Diese beiden neuen Supraleiter sind noch keine Raumtemperatur-Supraleiter und bedeuten auch nicht, dass sie sofort in technische Anwendungen überführt werden. Ihr Wert liegt vielmehr in der Methodik: KI kann Forschern helfen, den Kreis der Kandidaten schneller einzugrenzen und den ursprünglich riesigen Suchraum für Materialien auf vielversprechendere Richtungen für die experimentelle Validierung zu komprimieren.

Sollte sich dieser Ansatz weiter bewähren, könnten die Auswirkungen auf die Industriezweige Energie, Elektrizität, Computertechnik und Tieftemperaturgeräte übergreifen. Sobald skalierbar einsetzbare supraleitende Materialien höhere kritische Temperaturen, eine stabilere Herstellung und geringere Anwendungskosten erreichen, könnten sie für verlustarme Stromübertragung, leistungsstarke Magnete, Quantencomputer, Rechenzentren, medizinische Bildgebung, Teilchenbeschleuniger und fortschrittliche Sensorsysteme eingesetzt werden. Die realen Hürden bleiben jedoch hoch.

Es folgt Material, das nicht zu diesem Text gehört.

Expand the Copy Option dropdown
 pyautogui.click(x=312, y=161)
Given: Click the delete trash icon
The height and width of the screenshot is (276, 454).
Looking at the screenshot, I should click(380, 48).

Supraleitende Materialien benötigen nicht nur ideale physikalische Eigenschaften, sondern müssen auch Probleme bei Herstellungsverfahren, Materialstabilität, kritischem Strom, mechanischer Festigkeit, Kühlbedingungen und Herstellungskosten in großen Stückzahlen lösen. Die KI-Entdeckung zweier neuer Materialien wird die Industrielandschaft nicht direkt verändern, aber sie bietet ein neues Screening-Werkzeug für die Supraleiterforschung, trägt dazu bei, die Effizienz der Entdeckung von Kandidatenmaterialien zu steigern, und sammelt Daten und Methoden für die zukünftige Suche nach Supraleitern, die näher an Raumtemperaturbedingungen arbeiten.